About This Blog

Every week I will be reviewing one movie that I have recently watched and feel that it should be brought out to the world. These movies will likely be ones that are not mainstream or huge box office smashes, but ones that prove their existence within the cinematic world. All opinions are of my own and have no intellectual background to support it other than I have a degree in Marketing, which doesn't mean s*** when it comes to movie reviews. So sit back, relax the mind, and indulge in some interesting beef as this Mc sets upon a journey through the reels.

Thursday, June 2, 2011

Why X3 Never Should Have Been

If you new me as a kid, you knew three things


  1. I got all of my sports knowledge from my older brother Tim, because while I hated getting up for school as an 9 year old, he was watching/reading anything involving ESPN before the sun rose. He hung from Rich Eisen's nuts like Tarzan from a vine.

  2. I also hated Tim.

  3. I loved TMNT, WWF (wrestling, not that hippie animal foundation), and X-Men cartoons. I wasn't really into the comics, but if you weren't as distraught as I was that Beast was taken out of the cartoon within the first few episodes, then don't even continue reading this, it likely doesn't concern you.

So, as stated from the title, this concerns X-Men.


There was a dark period in my life when X-Men stopped playing on Saturday mornings. This was also a time before the internet children, were you had to find a friend who had recorded episodes on a VHS tape (that's this rectangular box filled with a long black strip thats fun to pull out, but you never should do). I mean yea, I had the usual "Doug", "Wild and Crazy Kids", and of course "Are You Afraid Of The Dark" to get through my weekends; but it never filled that action packed hole (that's what she said. I almost didn't go there, but I did because I'm not censored). I could rip off my pre cut white t-shirt, snap into a slim jim, and do a flying elbow drop off the couch (RIP Randy Savage); but when one of us got hurt, it meant I'd have to go to my room for the rest of the day. My thirst for childhood action came with consequences, and a TV show could have helped save me from hours, no days, of time spent in my room. I continued to live the ass kicking, stitches, and broken limb filled life I was destined; until the year 2000.


X-Men was released in a live action format. "YEEEEESSSSS. OOOO MMMMM GGGGGG". I'll never forget going to the theaters with my roomate (Mom) and seeing it. There was nothing better than sitting infront of a giant screen, with a large overpriced popcorn, and a drink cup the size of my leg filled with sugar flavored crack. Seeing all of my favorite mutants portrayed by the great director Bryan Singer was like christmas, in which each one that came out was a new present you weren't sure you were going to get.


Better yet, 3 years later, he does it again and makes a perfect follow up. More mutants, continuing plot, incredible conclusion. Then X-Men 3 happened....

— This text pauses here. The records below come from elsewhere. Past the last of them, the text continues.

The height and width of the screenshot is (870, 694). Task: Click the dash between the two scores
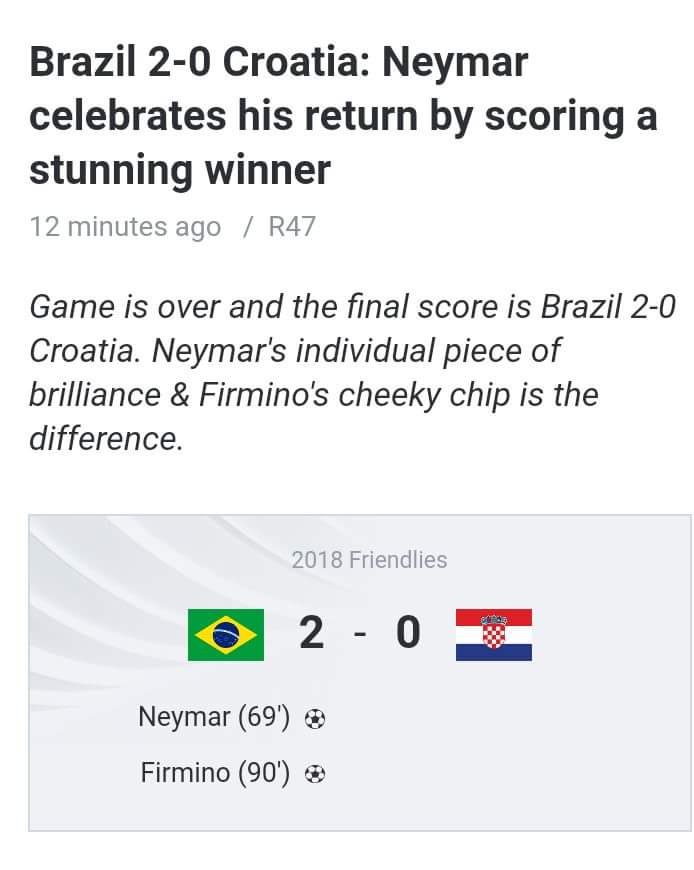(x=360, y=635)
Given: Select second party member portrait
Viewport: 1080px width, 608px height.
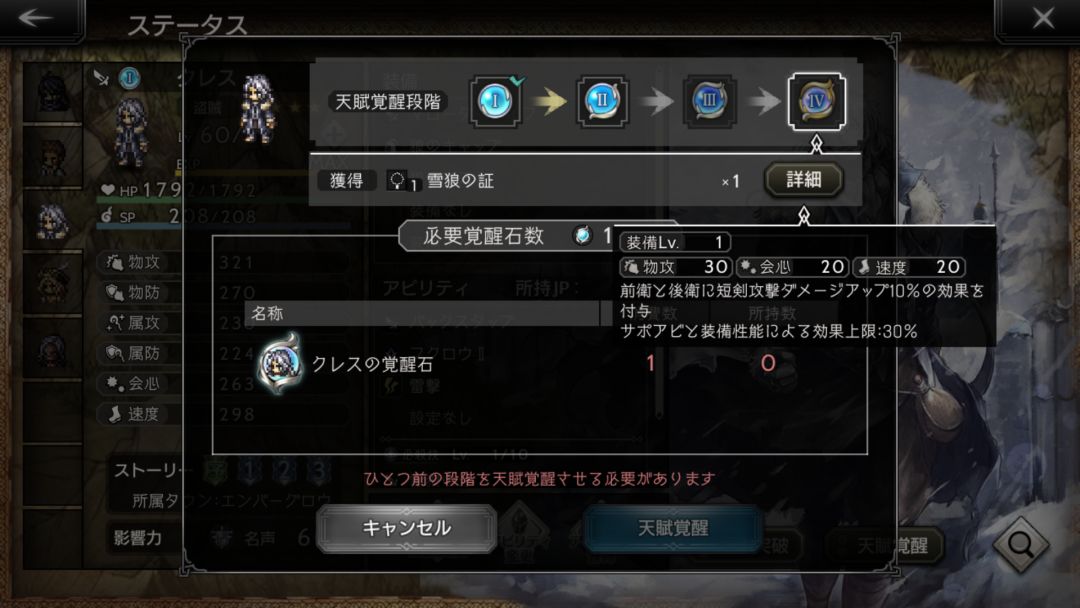Looking at the screenshot, I should click(x=52, y=156).
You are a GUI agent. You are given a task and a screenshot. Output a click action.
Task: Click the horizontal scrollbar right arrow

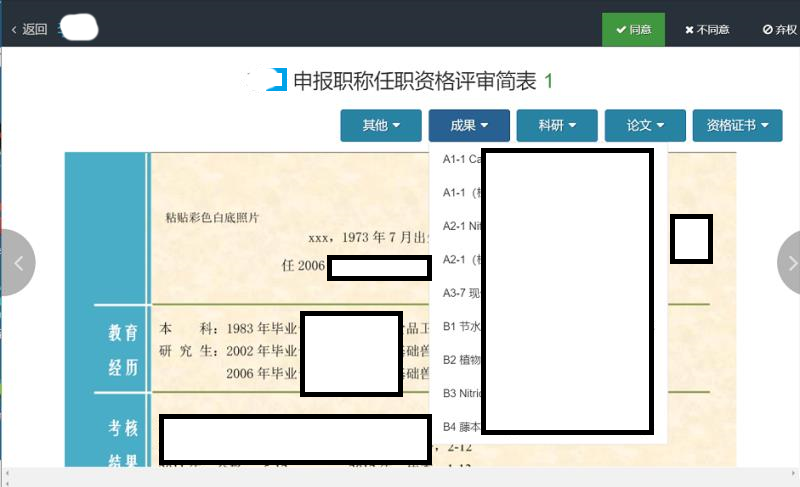(x=794, y=471)

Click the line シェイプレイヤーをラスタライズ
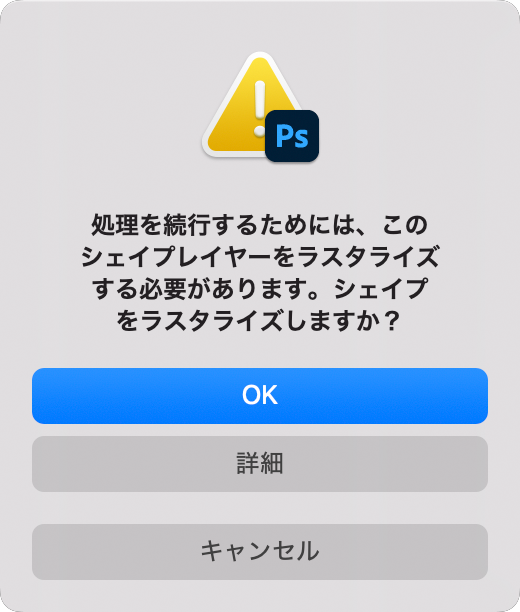point(260,257)
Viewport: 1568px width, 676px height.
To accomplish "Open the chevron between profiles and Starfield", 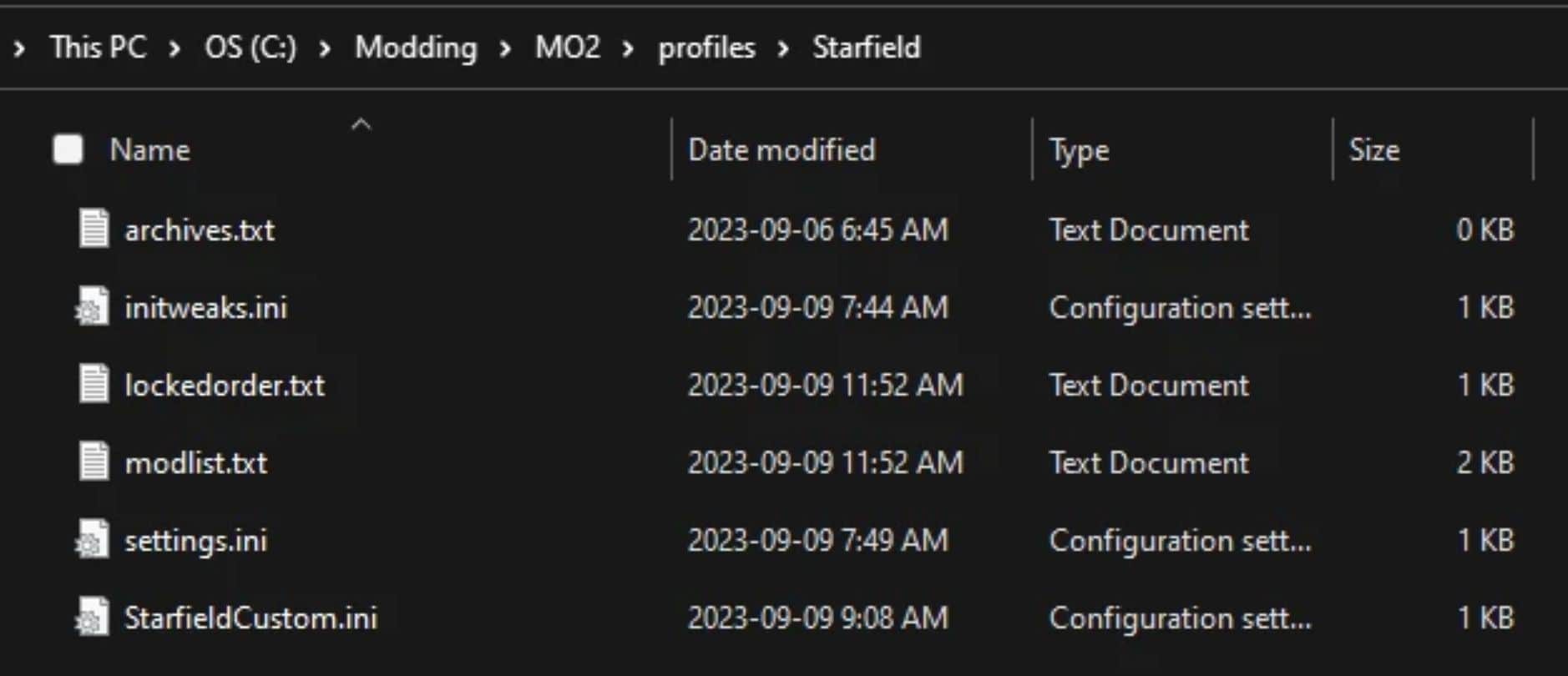I will coord(783,48).
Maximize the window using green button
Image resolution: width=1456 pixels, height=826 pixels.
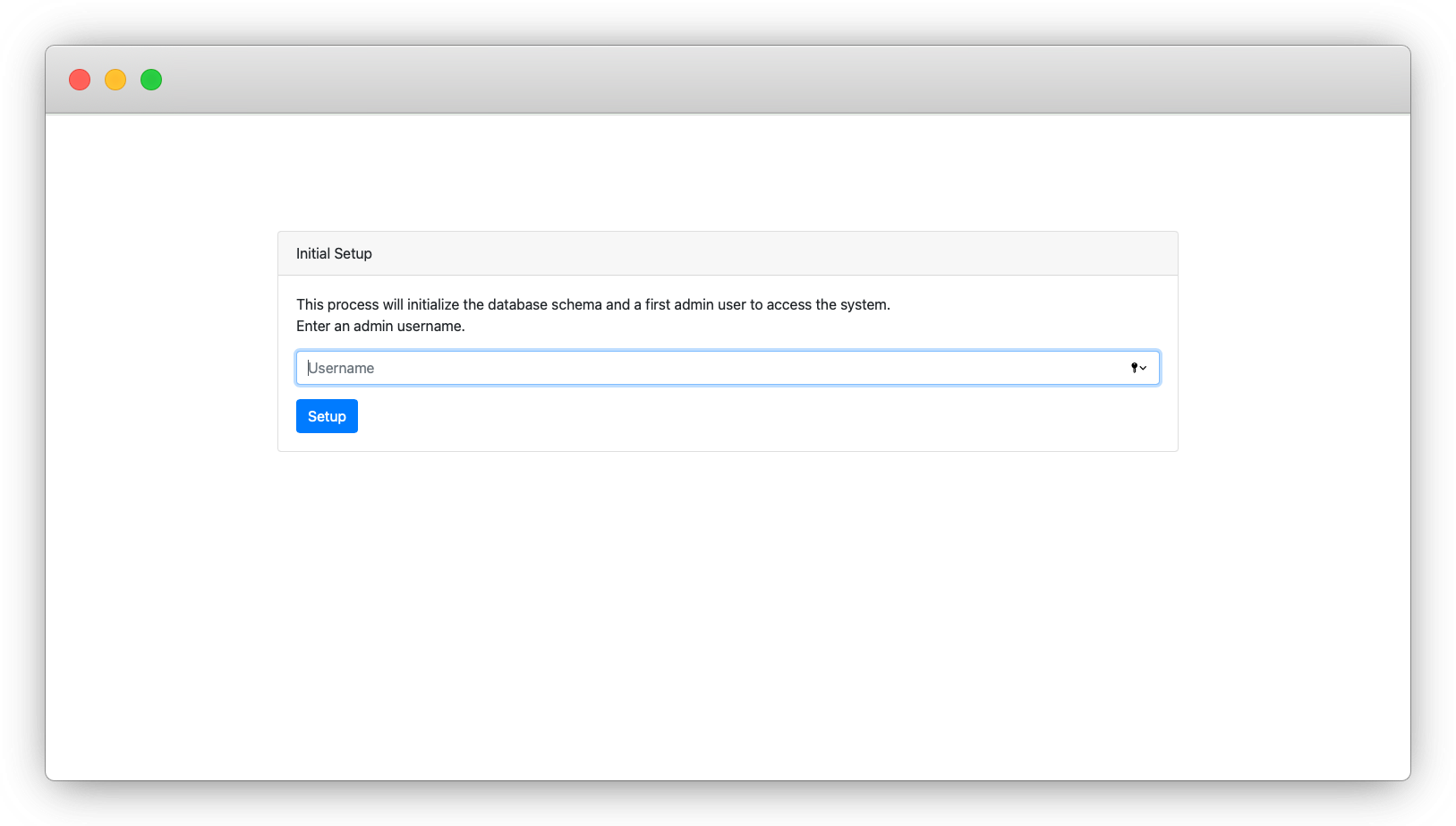point(151,80)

Wow. What a pile that was. If you haven't seen these movies, then think of it like this: You have a child and he's great. Then he has a child (grandkid) and he's awesome but the excitement factor has gone down. Then your grandchild has a kid, but that kid is an abomination. He's constantly dissapointing you, he's completely different then what you were expecting, and he's having kids with different people that turn out even more dissapointing.


I was told by a friend I worked with at the time to not go see the movie because it will disappoint me. I wondered how, the franchise I love, could end so terribly? Isn't that what we always think? O how, o how, could something I know is so great have THAT kind of trilogy? X-Men will obviously follow some form of comic strip like the previous two, right? No, no it won't friends. It decided to (spoiler alert) kill off almost all of the great characters that made X-Men great! Who decided this was a great idea, I still don't know, but I can tell you why this didn't work after much thought. It might even answer the age old question of "Why do superhero sequels fail".



  1. They are comic books! If you are going to take a subject from a previous format (book, movie remake, magazine, etc.), make sure you don't divert from the story! You think you're studio is great enough to make one movie better than 50 years of written story, then you are sadly mistaken.

  2. If you get a new director, have the previous one involved in some way or shape. A new X-Men movie is coming out and it's getting great reviews (X-Men First Class) because Bryan Singer is at least a producer.

  3. Obviously Hugh Jackman was the star of the first two, but is he the only one needed to have the other movies succeed? He's not everyones favorite X-Men character. Remember, it's not about who plays the character, it's about what characters are involved, which X3 killed off most.

Want proof? Relaunching the Batman series followed all three of my steps. It stayed close to the comic books, stuck with the same director, and didn't kill off of any of the main characters besides villains in order to follow the comic of different villains. What's a higher rated film series? I'll let you figure that one out. This isn't sports! It's not like you're getting really close to the playoffs and need to tweak a few things within management or the team to win the big one. Keep your writers, characters, and directors on board in order to build onto one another so you stay with a winning formula.